— THE PROBLEM —
Rewrite the data from the line with "At what coordinates" through the end, swapping "dropdown" for "menu" and keeping everything else the same. Leave the pictures out of your answer.

— EXTRACTED ENTRIES —
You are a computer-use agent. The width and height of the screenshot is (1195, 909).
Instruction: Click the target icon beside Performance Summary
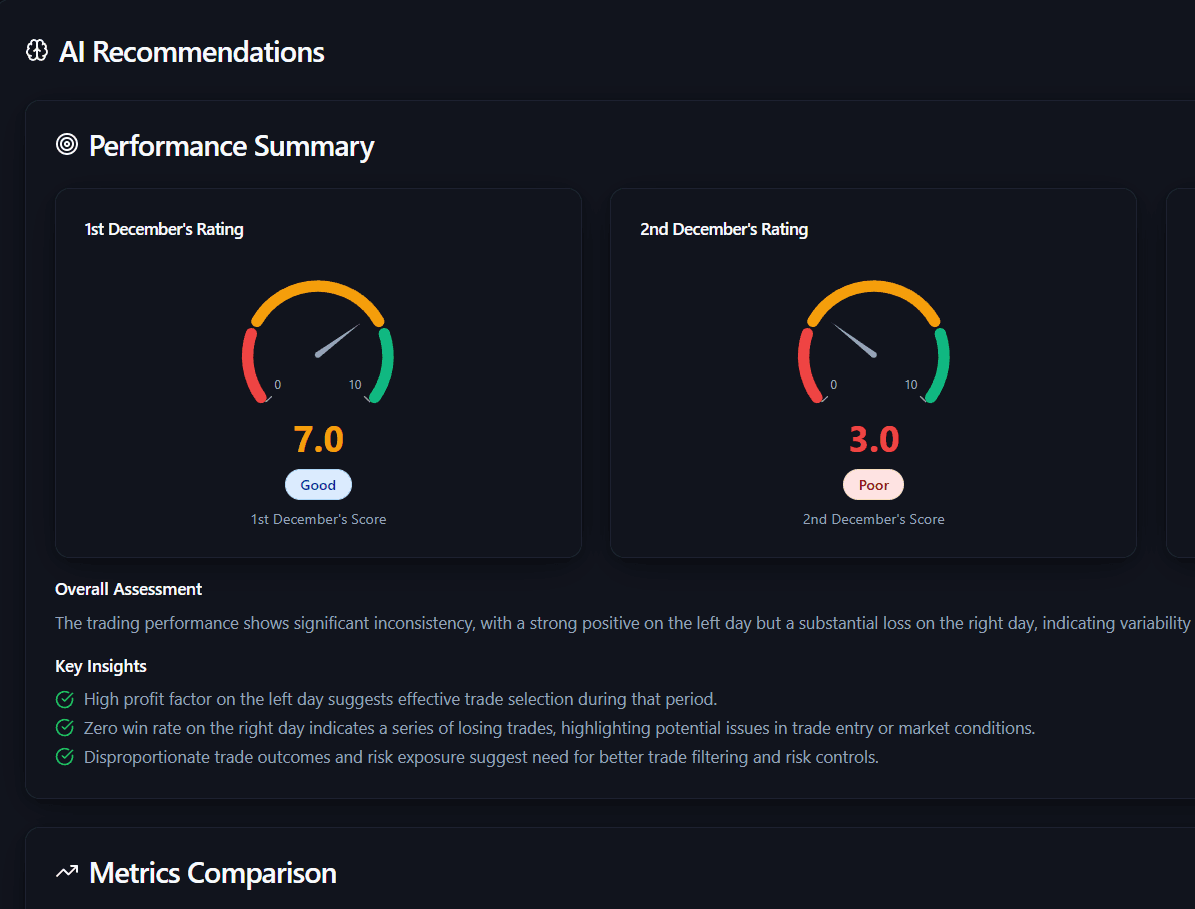pos(67,145)
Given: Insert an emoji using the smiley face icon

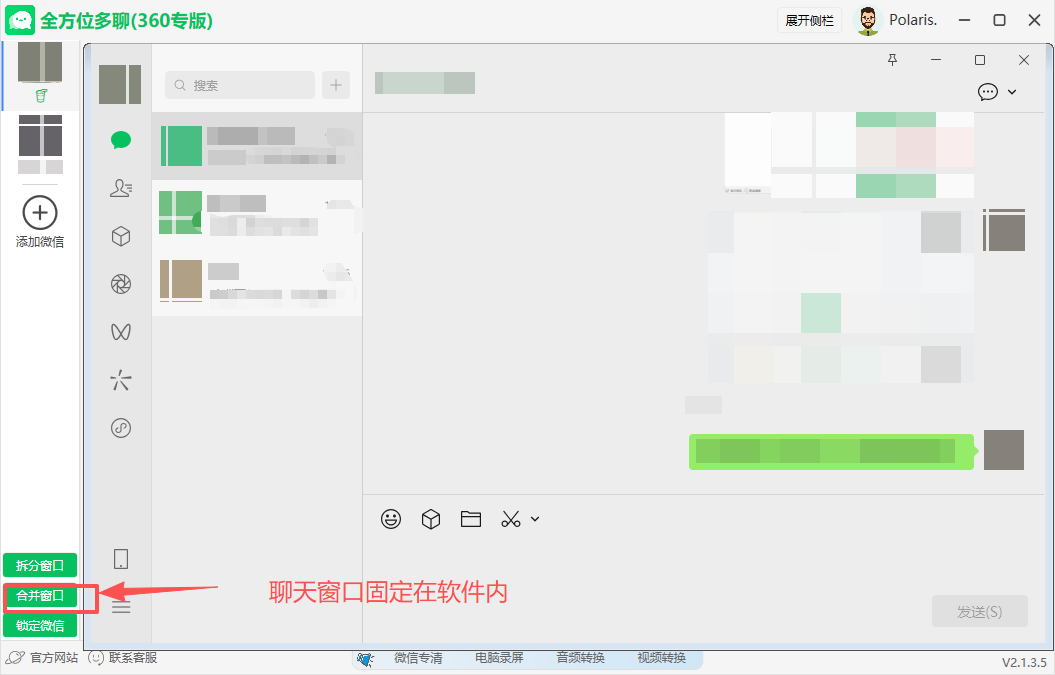Looking at the screenshot, I should (x=391, y=519).
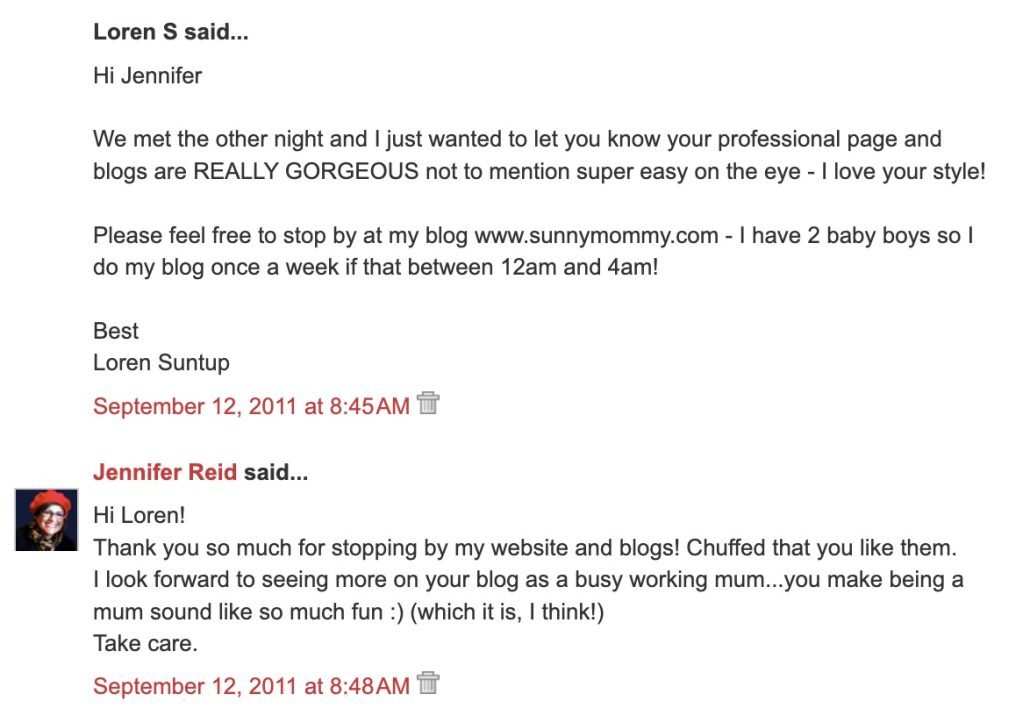Visit Jennifer Reid's profile via name link
Viewport: 1030px width, 723px height.
tap(165, 472)
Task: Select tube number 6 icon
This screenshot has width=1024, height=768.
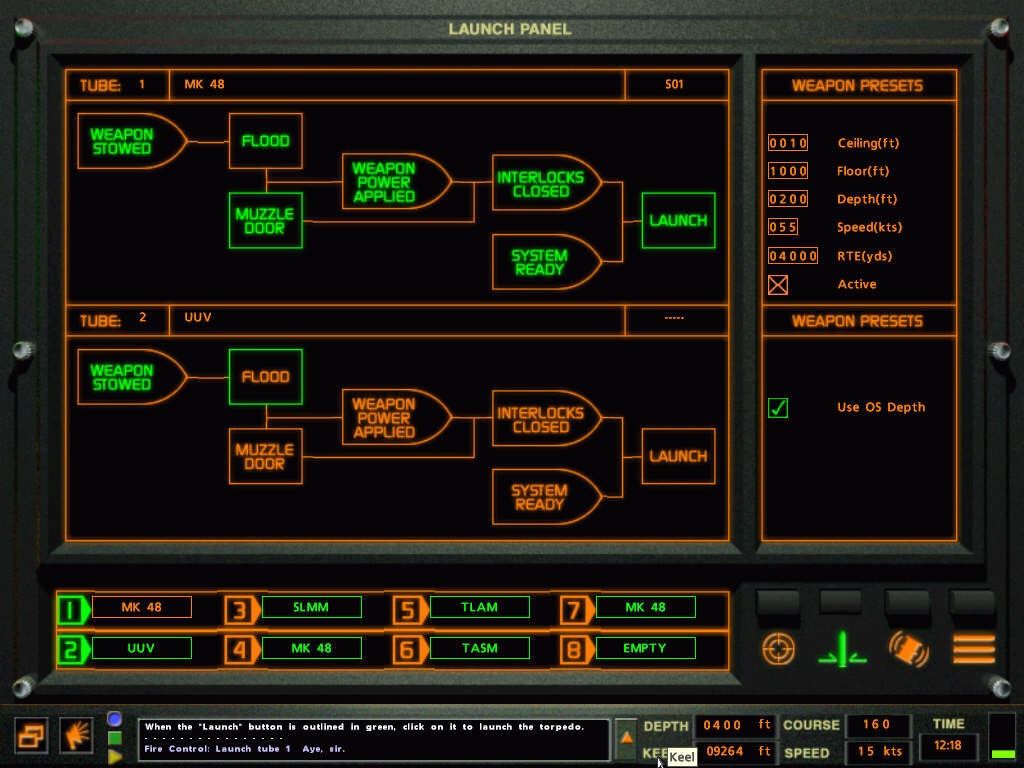Action: pos(408,649)
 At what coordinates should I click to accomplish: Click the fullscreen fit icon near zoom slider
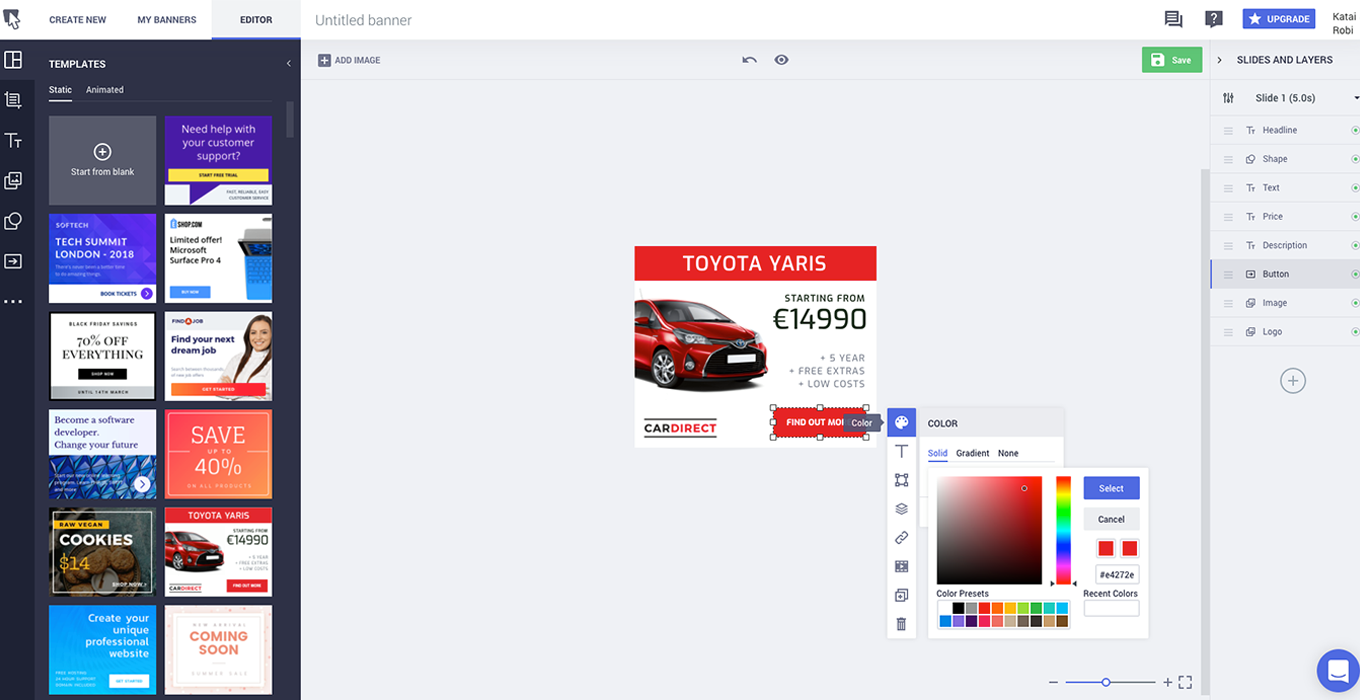[1185, 682]
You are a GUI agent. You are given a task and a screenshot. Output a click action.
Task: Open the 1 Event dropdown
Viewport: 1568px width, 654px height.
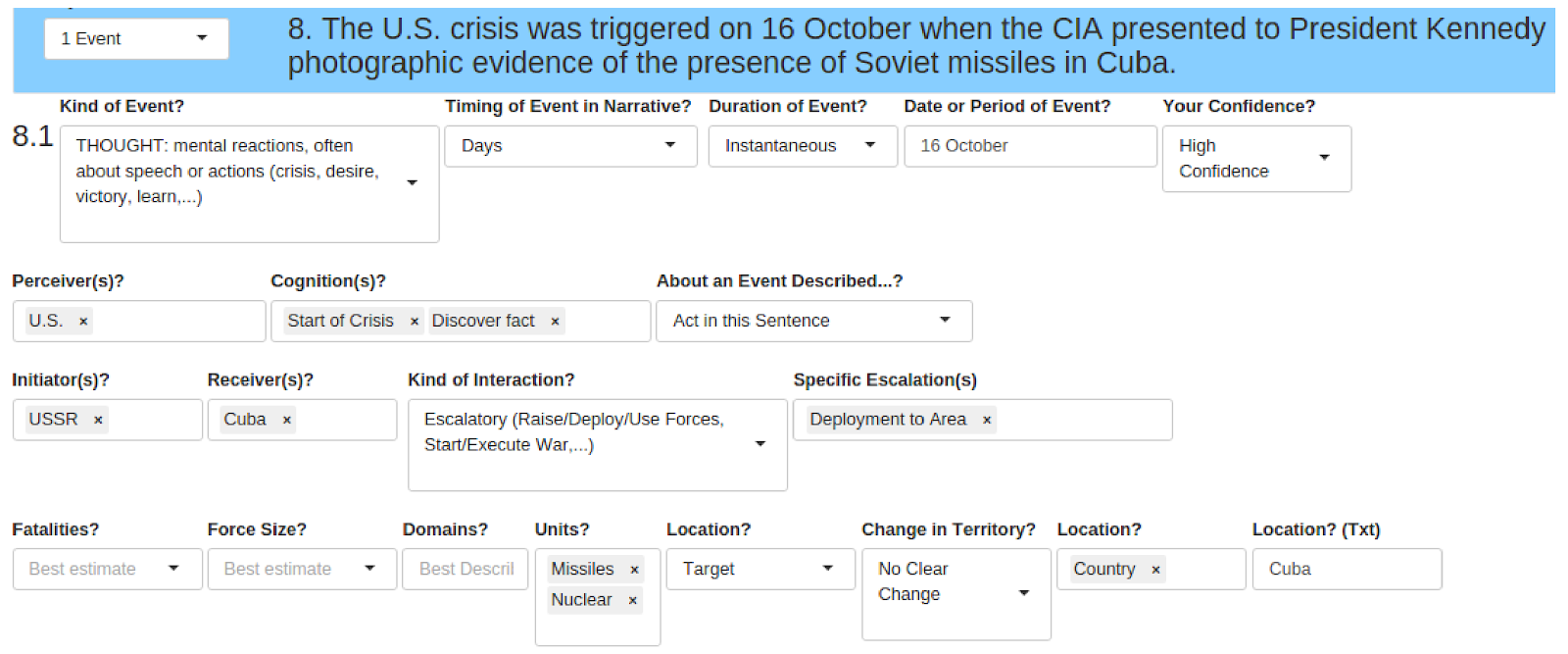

— RESPONSE BELOW —
 At what coordinates should I click to accomplish: Click the fullscreen fit icon near zoom slider
[1185, 682]
You are a GUI agent. You are given a task and a screenshot. Output a click action.
Task: Open the 1 Event menu
Viewport: 1568px width, 654px height.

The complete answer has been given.